Années 1618-1648, décennies d’épouvante. Impossible d’entendre vraiment la musique germanique du XVIIe siècle sans avoir à l’esprit les ravages de la guerre de Trente ans, dont l’écho résonne toujours bien après le retour de la paix. Heinrich Albert, musicien de Königsberg, avait, en 1639, construit une tonnelle dans son jardin, sur laquelle couraient des cucurbitacées : la « cabane aux citrouilles » devint, pour lui et ses amis poètes, une enclave à l’abri des horreurs du temps. Le Hathor Consort ressuscite leur société, joyeuse malgré les combats, la famine et la mort. Dès le tableau d’ouverture, tout est là : le cliquetis des rapières de la soldatesque (Galliard Battaglia de Scheidt) comme l’exaltation mystique (Es steh Gott auf de Schütz, restitué avec l’élan idoine), tandis que plane la désolation (Paduan-Courant dolorosa de Scheidt encerclant la déploration de Hildebrand, entre abattement et révolte).

A cet intelligent programme ne manquent ni l’effroi, ni l’espoir, ni l’amour de la vie (les savoureuses chansons d’Albert), ni la conscience de sa fragilité (Unser Leben ist ein Schatten de Johann Bach, traduit avec une piété simple et raffinée). La partie intitulée « Une trêve fragile » en apporte une autre splendide illustration, alternant airs et danses enlevés, jusqu’à ce qu’une suspension vienne briser la jubilation, mêlant à l’ivresse des sens les herbes amères de la mélancolie. Voilà qui est magnifiquement pensé et joué, d’une justesse émotionnelle saisissante.

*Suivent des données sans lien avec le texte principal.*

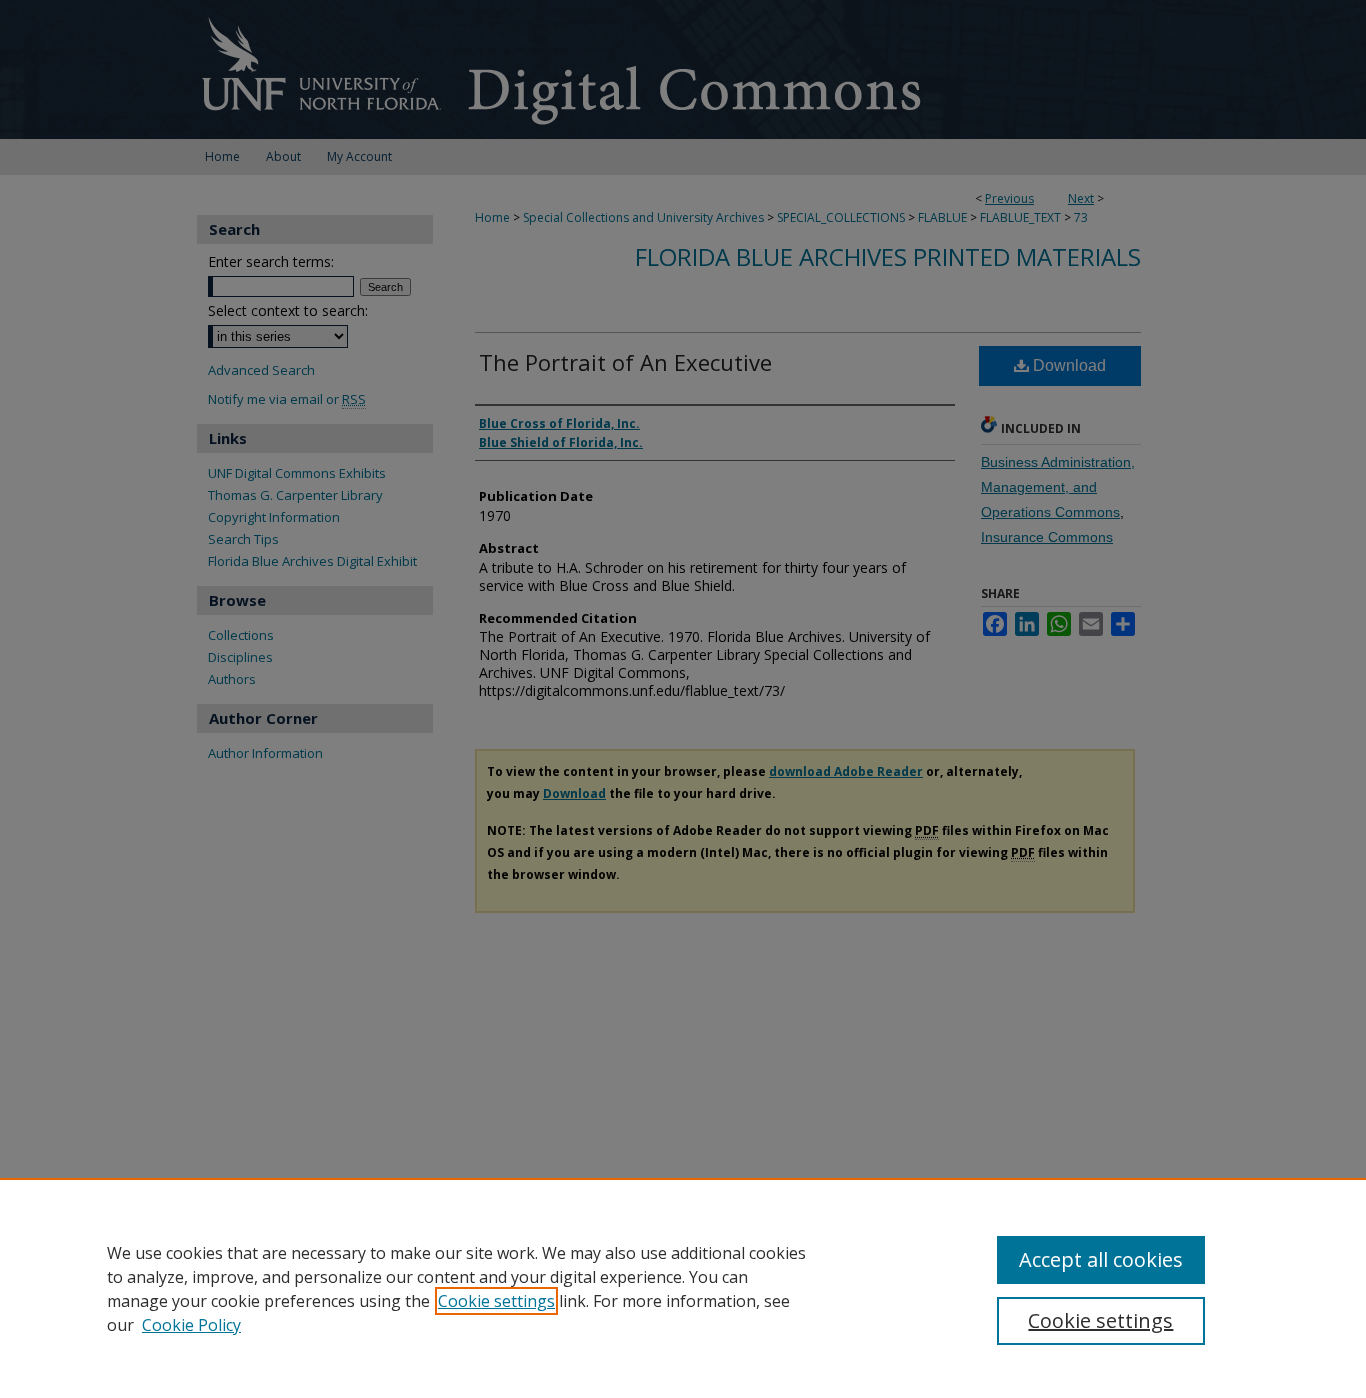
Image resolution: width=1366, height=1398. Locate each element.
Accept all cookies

Les violes tantôt enjouées, tantôt ombreuses du Hathor Consort, le cornet brillant ou rêveur de Lambert Colson, le talent de diseuse de Dorothee Mields, présence claire et corsée aussi à l’aise dans le registre profane que sacré, tout concourt à faire de ce récital une expérience bouleversante, et un des disques les plus accomplis dévolus à la période. On songe à la truculence tragique d’Une rencontre en Westphalie de Grass : « Quand tout gisait en ruine, seuls brillaient les mots. » Ici, brillent également les notes.

Jean-Christophe Pucek

CHARLES AVISON

1709-1770

Concertos in Seven Parts nos 5, 6, 9 et 12. SCARLATTI : Sonates K 11, 27, 87, 213.

Emmanuel Resche-Caserta (violon), Ignacio Prego (clavecin et direction), Tiento Nuovo.

Glossa. Ø 2020. TT : 1 h 08’.

TECHNIQUE : 3/5

Enregistré en octobre 2020 salle Fray Luis de Leon, à Guadarrama (Espagne), par Federico Prieto. Si, pour les sonates, l’image du clavecin solo est parfaitement centrée, celle de l’ensemble instrumental est déséquilibrée, notamment par la présence marquée d’un violon sur la gauche. Les aigus sont parfois légèrement acides.

Publiés en 1744, les douze Concertos in Seven Parts de Charles Avison conjuguent deux obsessions de l’Angleterre de la première moitié du XVIIIe siècle : le goût pour le modèle corellien du concerto grosso, popularisé par Geminiani et Handel, et la fascination pour l’imagination débridée de Scarlatti. Les sonates de ce dernier fournirent à l’organiste de Newcastle un matériau de choix pour élaborer des œuvres aux climats changeants, tantôt d’une noble gravité, tantôt d’une fougue échevelée, toujours empreintes d’une recherche d’équilibre déjà classique.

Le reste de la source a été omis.